Then, the model is verified internally and externally to evaluate its accuracy. In internal verification, 100 patients in the modeling group were selected by random number table method, and their predicted surgical difficulty was calculated by regression equation, and paired T-test was performed with the actual value. An additional 20 patients with laparoscopic donor nephrectomy assisted by another surgeon were collected as an external validation set. The prediction of surgical difficulty was calculated by regression equation, and paired T-test was performed with the actual value. With the exception of α segmentation, all test methods were considered statistically significant with P < 0.05.

Result

Correlation between surgical difficulty and postoperative complications

Among the 60 patients in the modeling group, 31 donors had a surgery difficulty of 1 point, of which 30 and 1 had Clavien-Dindo grade 1 and 2, respectively. There were 23 donors with a 2 points of surgical difficulty, of which 16 were Clavien-Dindo grade 1 and 7 were Clavien-Dindo grade 2. Among the 6 donors with a surgical difficulty of 3, 3 had Clavien-Dindo grade 1 and 3 had Clavien-Dindo grade 2. Among them, there was a statistical difference in the severity of complications between the group with difficulty 1 and the group with difficulty 2 or 3 (P < 0.05). However, there were no statistical differences between each group in Clavien-Dindo grade and incidence of postoperative delayed graft function (DGF) in recipients. At the same time, there were also statistical differences in intraoperative blood loss, postoperative catheter retention time, and hospital stay for donors among different surgical difficulty groups (P < 0.05) (Table 1).

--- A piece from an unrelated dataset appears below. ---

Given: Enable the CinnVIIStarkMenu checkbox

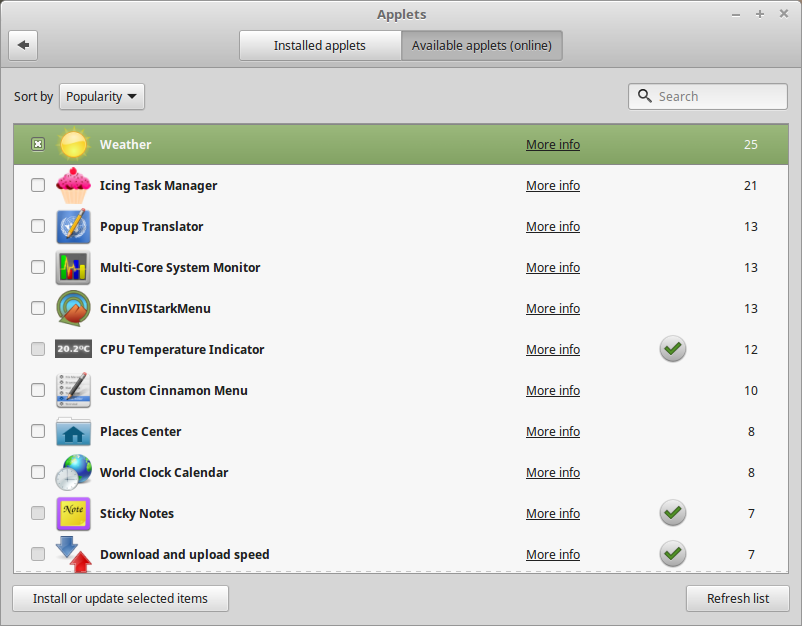Looking at the screenshot, I should 37,308.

Table 1 Differences in postoperative complications among donors with different surgical difficulty scores

Rate-limiting step analysis of hand-assisted laparoscopic living donor nephrectomy

In this study, hand-assisted laparoscopic living donor nephrectomy was divided into four main steps: Trocar placement, separating the renal hilum, separating the perinephric region and kidney removal. In all groups of surgical difficulty, the time required to separate the renal hilum was much higher than the other steps (Table 2). At the same time, as the difficulty of the operation increased, the time of Trocar placement, separating the renal hilum, separating the perinephric region and kidney removal time also increased correspondingly, and the differences among different groups were statistically significant (P < 0.001) (Table 2). Therefore, separating the renal hilum is considered to be the rate-limiting procedure for hand-assisted laparoscopic living donor nephrectomy.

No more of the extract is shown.